A study by the Transport Research Laboratory calculated that 1,400 deaths and injuries could be prevented each year in London if new 20mph speed limits were imposed on 60 per cent of London's roads, enforced by humps.

The change of stance of the councils may be linked to the increasingly militant mood of those traditionally opposed to speed humps, but there is an equally staunch camp in favour of speed humps.

Many councils remain as passionately convinced that speed humps are essential in cutting road casualties as other authorities are opposed to them.

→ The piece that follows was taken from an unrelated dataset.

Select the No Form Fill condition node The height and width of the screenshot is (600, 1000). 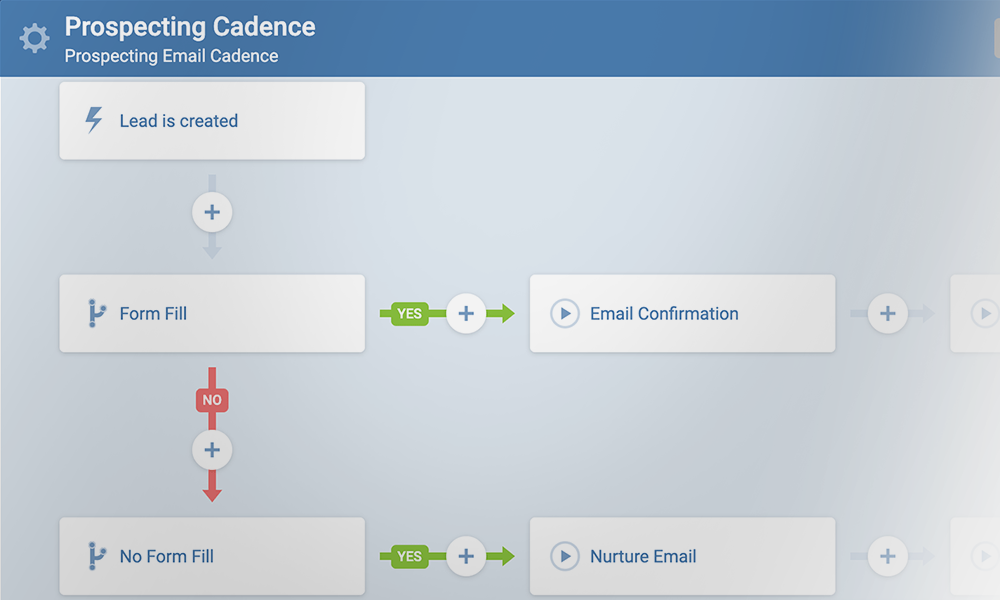[x=212, y=556]
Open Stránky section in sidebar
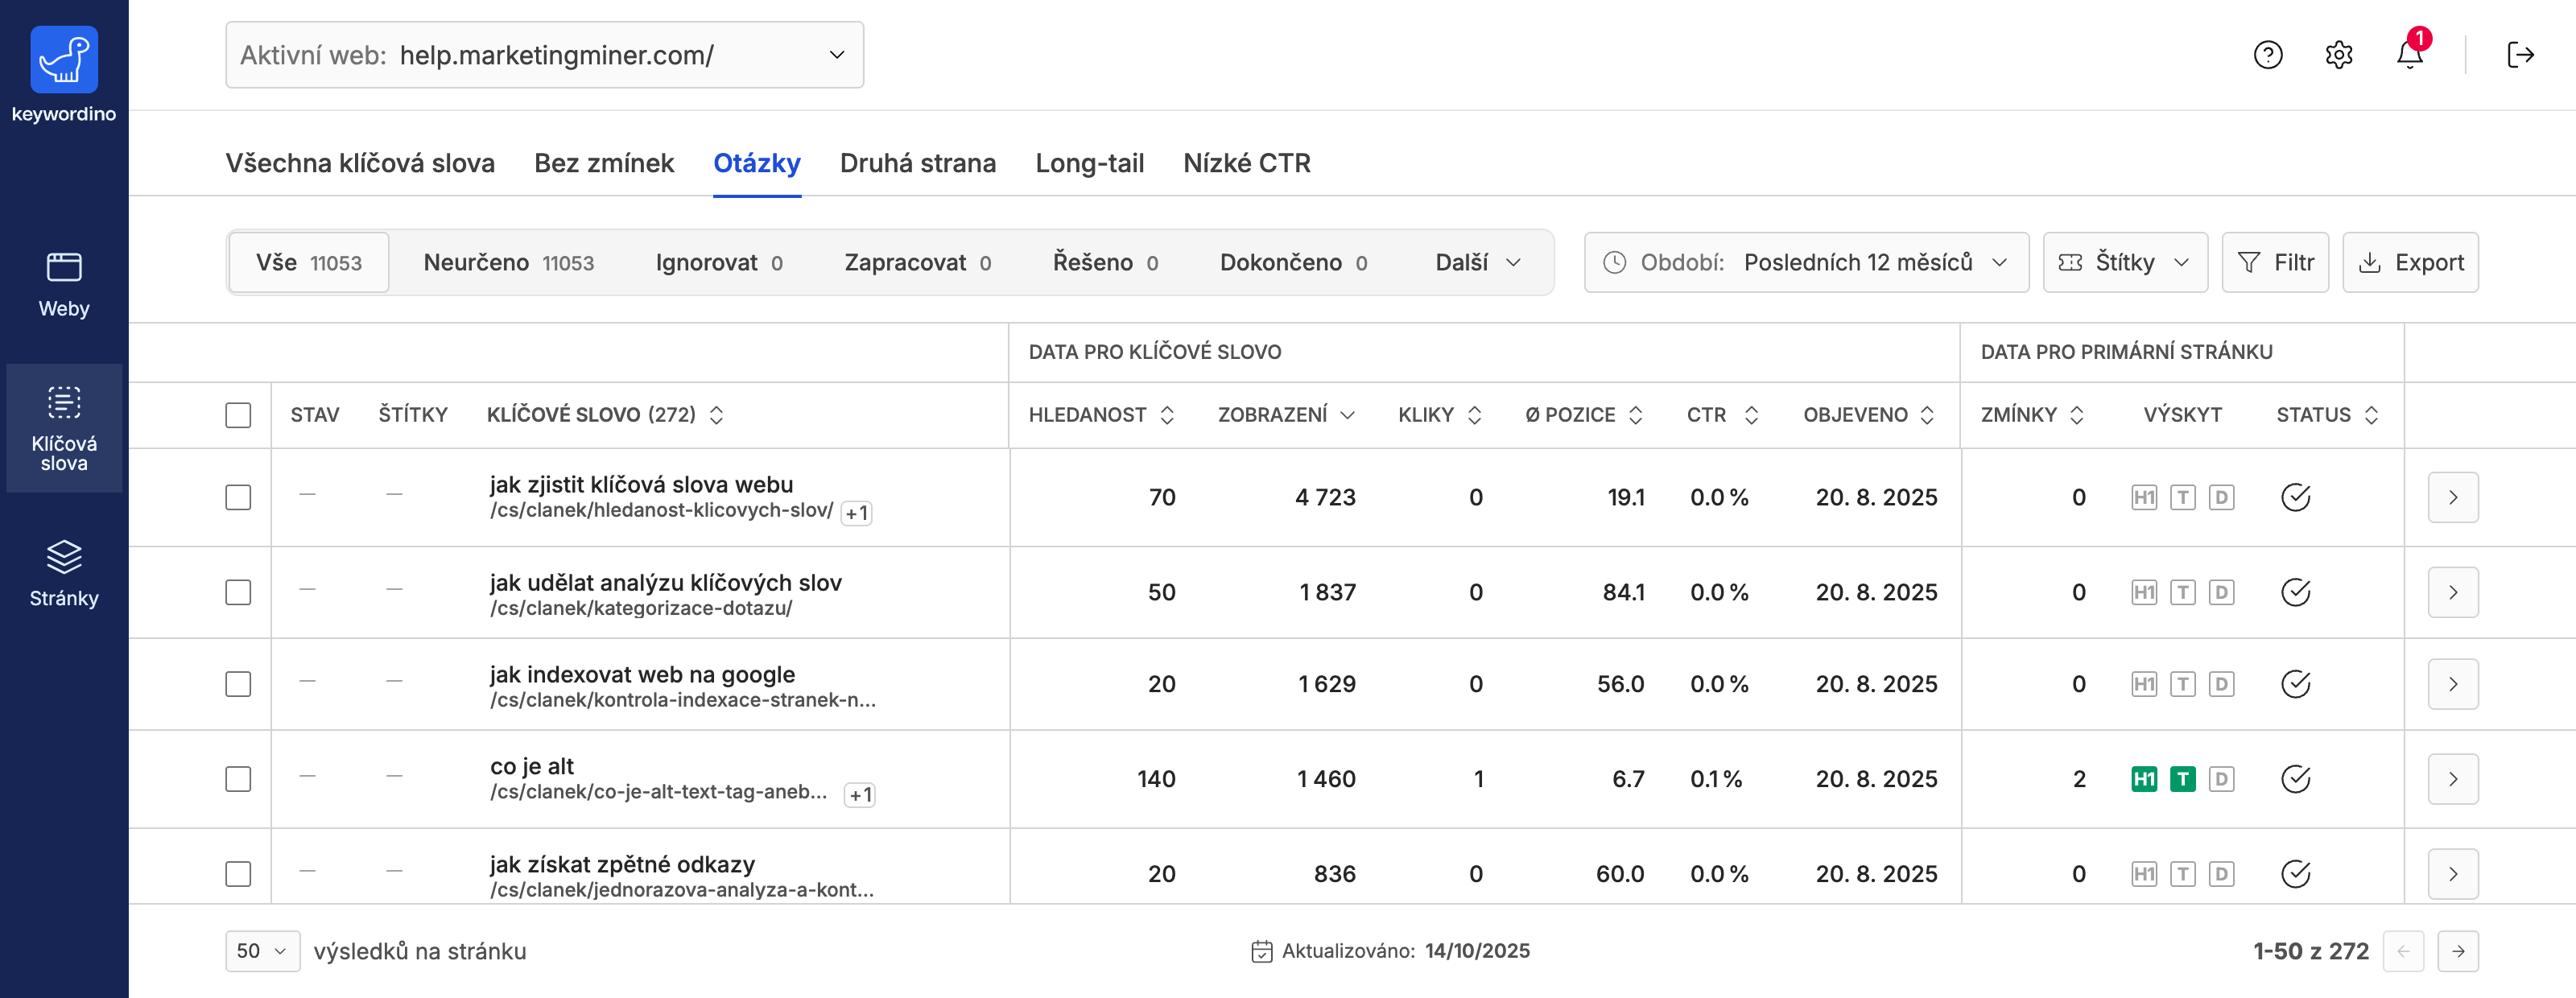The height and width of the screenshot is (998, 2576). point(64,573)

Camden in north London has reiterated its intention to retain its borough-wide humps.

"Studies clearly show that the use of physical enforcement measures results in a reduction in the number of casualties on the road," a spokesman said. "They may not be popular, but until new methods come forward to help reduce the number of casualties, we will not be removing them."

Similarly in Edinburgh, the council has already prioritised about 440 of the city's streets for speed humps, based on the number of accidents occurring each year.

Main roads will be exempt from the programme, for which £2m will be set aside for the first phase to be finished by April 2006. Ultimately up to £14m will be spent on the project, which hopes to halve the annual accident rate from the current average of 52.

However, the growing opposition to speed humps among councils has been welcomed by the majority of residents and motorists. Patrick Allen, 53, a solicitor from Camden, said he had repeatedly protested against the borough's plans to implement speed humps. "There has been a lot of residents' opposition to the new road humps and we made it clear that we were very unhappy with their plans," Mr Allen said. "If you have a beautiful listed street of terraced houses and place a crude piece of tarmac over concrete, you are destroying the architectural heritage of the borough.

"They went ahead with them in most areas and now there is a large hump every 10 feet and it makes driving a complete misery," he added. "They're ripping them out in Barnet and I think that may be the only answer."

GETTING THE HUMP: 'ROUND TOPS', 'CUSHIONS' AND 'TABLES'

¿ There are three basic speed hump designs: the original sleeping policeman, known as a 'round top'; the 'speed cushion', a raised square in the middle of a lane; and the 'speed table', the wider, flat-topped hump that usually straddles junctions.

¿ Residents of Boulton in Derby elected Ron Allen to the city council on an anti-speed hump ticket after dozens of the devices were installed near their homes.

¿ Hundreds of speed humps had to be lowered in Liverpool after hearses became marooned on them.

¿ There are an estimated 100,000 speed bumps in Britain. Department for Transport guidelines say an individual speed hump should not be more than 100mm high and cannot be less than 900mm long.

¿ Last September an Oxford builder, Ian Beesley, was fined £763 for ripping up a road hump outside his house because traffic going over it kept him awake at night.